O Instituto será uma associação municipal sem fins lucrativos e de direito privado. O grupo proponente realizou algumas visitas a possíveis espaços que podem sediar o Instituto. Foram cogitados as instalações do DNER, Parque Gravatá e antigo Cine Aguiar. A melhor opção apontada é o prédio do antigo escritório da Veracel, situado às margens da BR-101. Já existem negociações com a empresa no sentido dela disponibilizar o prédio que possui uma área total de 14 mil m².
Ainda no sábado foi lavrada a ata de fundação do Instituto de Arte e Cultura de Eunápolis. Está marcada para o próximo dia 17 de julho a eleição do corpo dirigente.
Comunidade atuante
Eunápolis, apesar de seu potencial de crescimento e modernização, se mantêm à margem das novas diretrizes para políticas públicas culturais. Manifestações populares como o reisado, grupos de capoeira e artistas de vários segmentos recebem pouca ou nenhuma assessoria da Prefeitura. As novas iniciativas amargam o mesmo tratamento a exemplo da Orquestra Sinfônica de Eunápolis, que está passando por sérias dificuldades.
Em nível federal o desenvolvimento cultural vem galgando avanços significativos com a criação de dispositivos de incentivo. Seguindo essa mesma trilha, o contexto estadual se apresenta extremamente favorável. Somente em junho foram aprovadas reformulações no FAZCULTURA e mais de R$ 30 milhões destinados ao Fundo Estadual de Cultura.
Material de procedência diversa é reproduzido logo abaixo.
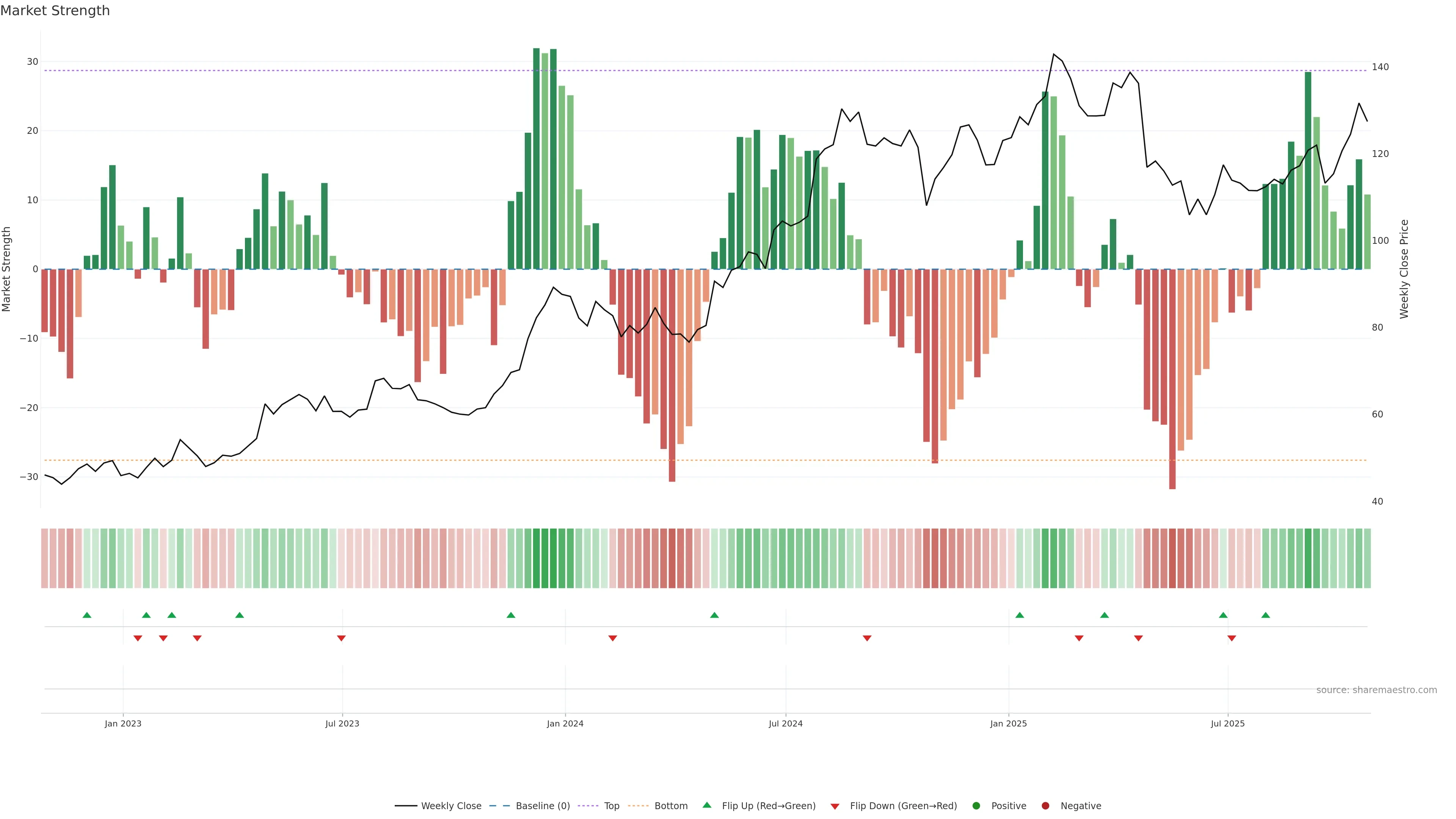
Task: Click the Jan 2024 x-axis label
Action: click(565, 723)
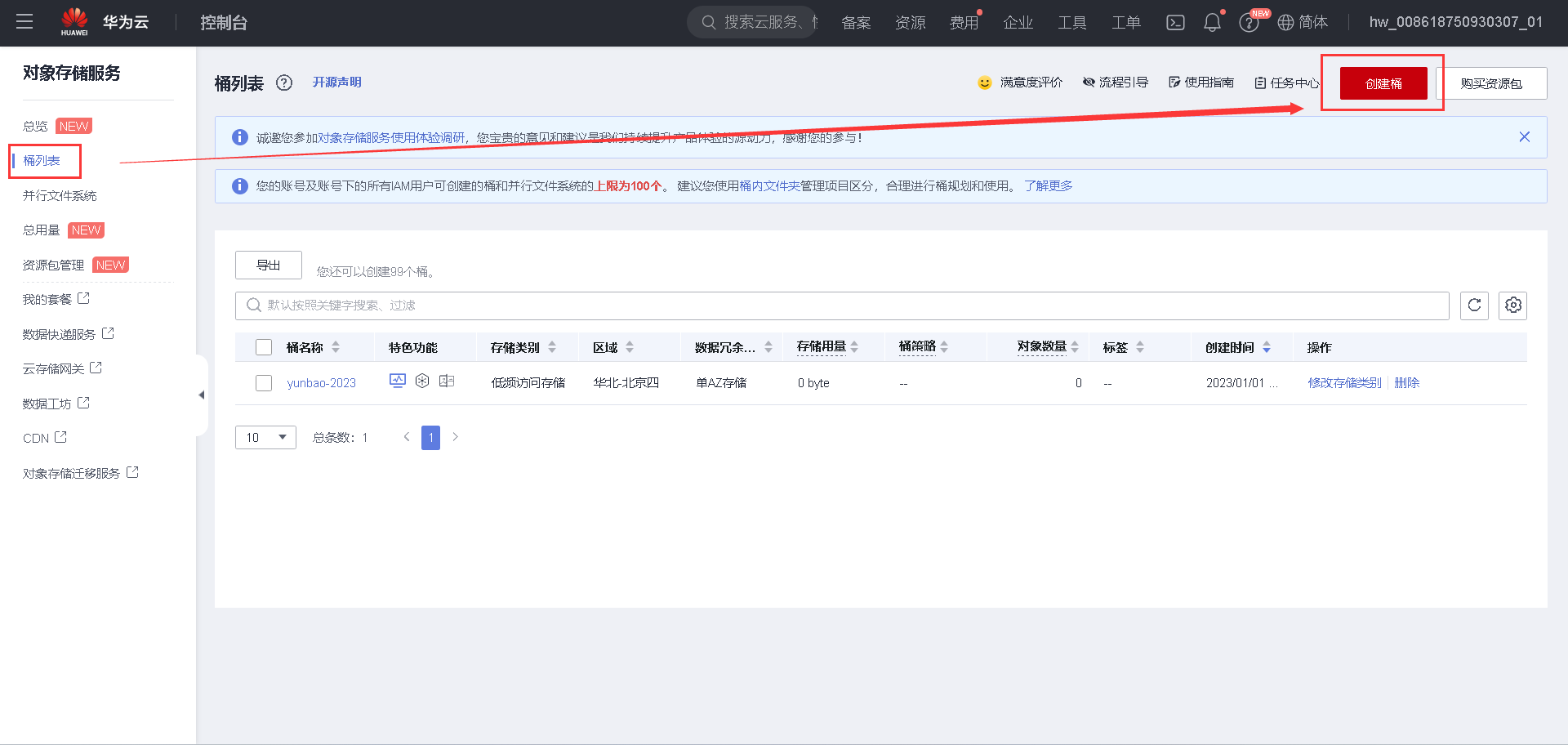This screenshot has width=1568, height=745.
Task: Open the 费用 menu in the top bar
Action: [964, 22]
Nas discussões em torno do desenvolvimento cultural baiano uma atenção especial com o interior é tema recorrente.
Mesmo assim, o clima em Eunápolis é de desconhecimento ou não veiculação dessas informações por parte do poder público. A criação de um espaço público para a cultura eunapolitana é bem vinda no sentido de tornar independente e mais atuante os diversos grupos culturais.